Introduction : les syndicalistes et la crise relative aux droits humains
Depuis quarante ans, la Colombie est le théâtre d’un conflit armé qui oppose les forces militaires et paramilitaires à des mouvements de guérilla, dont les Fuerzas Armadas Revolucionarias de Colombia (FARC, Forces armées révolutionnaires de Colombie) – groupe le plus important – et l’Ejército de Liberación Nacional (ELN, Armée de libération nationale) – beaucoup plus petite. Ce conflit se caractérise par des violations généralisées et systématiques des droits humains et du droit international humanitaire, commises par toutes les parties.
Les forces armées et leurs alliés paramilitaires mènent une stratégie anti-insurrectionnelle destinée à priver les forces de la guérilla de tout soutien réel ou supposé de la population civile. La terreur fait partie intégrante de leur stratégie : disparitions forcées, torture, sévices sexuels et autres violences contre les femmes, menaces de mort et meurtres de civils sont autant de méthodes utilisées pour briser les liens, réels ou imaginaires, entre la population civile et la guérilla.
La tactique de la terreur sert aussi à aider les puissantes élites économiques à protéger, étendre et consolider leurs intérêts. Ainsi, plus de 60 p. cent des plus de trois millions de personnes déplacées en Colombie ont été chassées de terres qui présentaient un intérêt économique important, par exemple pour leur richesse minière ou agricole. Le conflit sert de prétexte à ceux qui veulent étendre et protéger leurs intérêts économiques. C’est dans ce contexte que des atteintes aux droits humains sont commises contre les syndicalistes, régulièrement qualifiés de subversifs par les forces de sécurité et leurs alliés paramilitaires. Ces violences coïncident souvent avec des périodes de conflit social ou de négociations sur les conditions de travail.
L’impunité est un élément essentiel de cette stratégie anti-insurrectionnelle : sachant que les auteurs de violations des droits humains ne seront pas traduits en justice, les personnes et les organisations renoncent à porter plainte. C’est aussi un moyen de dire à ces organisations que leurs membres et leurs dirigeants risquent de subir de nouvelles violences s’ils ne cessent pas leurs activités. Grâce à cette impunité, les auteurs de violations des droits humains restent en liberté et n’aspirent qu’à recommencer.
Diverses techniques sont employées pour empêcher que des enquêtes exhaustives soient menées sur les atteintes aux droits humains et garantir l’impunité aux membres des forces de sécurité.
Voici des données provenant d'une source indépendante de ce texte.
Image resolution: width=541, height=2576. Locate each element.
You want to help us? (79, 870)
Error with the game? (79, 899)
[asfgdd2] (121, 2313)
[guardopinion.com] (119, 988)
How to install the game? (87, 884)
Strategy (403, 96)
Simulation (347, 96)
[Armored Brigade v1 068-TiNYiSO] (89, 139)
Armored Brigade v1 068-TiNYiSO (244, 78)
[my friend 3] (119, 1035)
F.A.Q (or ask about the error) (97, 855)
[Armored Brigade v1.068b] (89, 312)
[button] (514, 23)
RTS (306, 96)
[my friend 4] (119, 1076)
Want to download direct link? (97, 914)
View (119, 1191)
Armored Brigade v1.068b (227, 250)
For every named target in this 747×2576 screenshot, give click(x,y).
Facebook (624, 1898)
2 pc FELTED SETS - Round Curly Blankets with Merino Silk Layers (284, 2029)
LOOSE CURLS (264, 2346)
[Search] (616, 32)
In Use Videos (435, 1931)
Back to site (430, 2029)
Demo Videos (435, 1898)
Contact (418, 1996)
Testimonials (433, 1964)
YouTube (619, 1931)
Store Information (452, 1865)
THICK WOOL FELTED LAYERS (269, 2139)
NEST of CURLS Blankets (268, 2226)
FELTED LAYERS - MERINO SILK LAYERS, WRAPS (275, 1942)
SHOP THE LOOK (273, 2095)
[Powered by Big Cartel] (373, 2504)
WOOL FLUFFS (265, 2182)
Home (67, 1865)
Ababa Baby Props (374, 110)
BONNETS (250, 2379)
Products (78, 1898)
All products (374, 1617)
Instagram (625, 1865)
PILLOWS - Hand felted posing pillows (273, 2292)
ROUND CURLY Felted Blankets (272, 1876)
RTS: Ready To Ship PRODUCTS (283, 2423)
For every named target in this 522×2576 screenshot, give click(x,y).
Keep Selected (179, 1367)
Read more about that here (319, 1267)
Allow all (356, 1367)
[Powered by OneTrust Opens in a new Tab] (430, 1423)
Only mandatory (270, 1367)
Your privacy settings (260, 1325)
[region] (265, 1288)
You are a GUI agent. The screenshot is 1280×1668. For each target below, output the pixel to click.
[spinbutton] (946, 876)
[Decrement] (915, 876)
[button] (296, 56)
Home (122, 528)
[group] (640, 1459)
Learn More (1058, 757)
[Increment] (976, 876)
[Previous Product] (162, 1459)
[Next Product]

Ceux-ci utilisent notamment des groupes paramilitaires comme couverture pour mener leur « sale guerre », et cherchent à améliorer leur image en termes de droits humains en niant catégoriquement que ces paramilitaires agissent avec leur accord ou leur soutien ou, comme c’est souvent le cas, sous leur coordination.
L’utilisation des forces paramilitaires donne une autre dimension à la terreur dans le conflit colombien. Aux niveaux national et international, les forces armées et le gouvernement colombien nient tout lien entre l’armée et les paramilitaires, admettant tout au plus quelques cas individuels de collusion impliquant une poignée d’éléments « véreux ». Par contre, sur le plan local, ces liens sont souvent reconnus et même parfois délibérément mis en avant pour terrifier encore plus la population en lui faisant comprendre qu’elle ne peut demander de l’aide à personne.
De leur côté, les forces de la guérilla sont responsables d’atteintes multiples et généralisées au droit international humanitaire, telles que l’élimination physique de ceux qu’elles considèrent favorables à leurs ennemis ou qui s’opposent à leurs intérêts – y compris les syndicalistes ; les enlèvements et les prises d’otages ; les atteintes sexuelles ou autres formes de violence contre les femmes ; et les attaques disproportionnées et aveugles contre des cibles militaires, qui font souvent des victimes chez les civils(1). Elles s’attaquent aussi aux infrastructures industrielles, enlevant des employés pour extorquer de l’argent aux entreprises ou pour exprimer leur opposition à leurs activités d’investissement.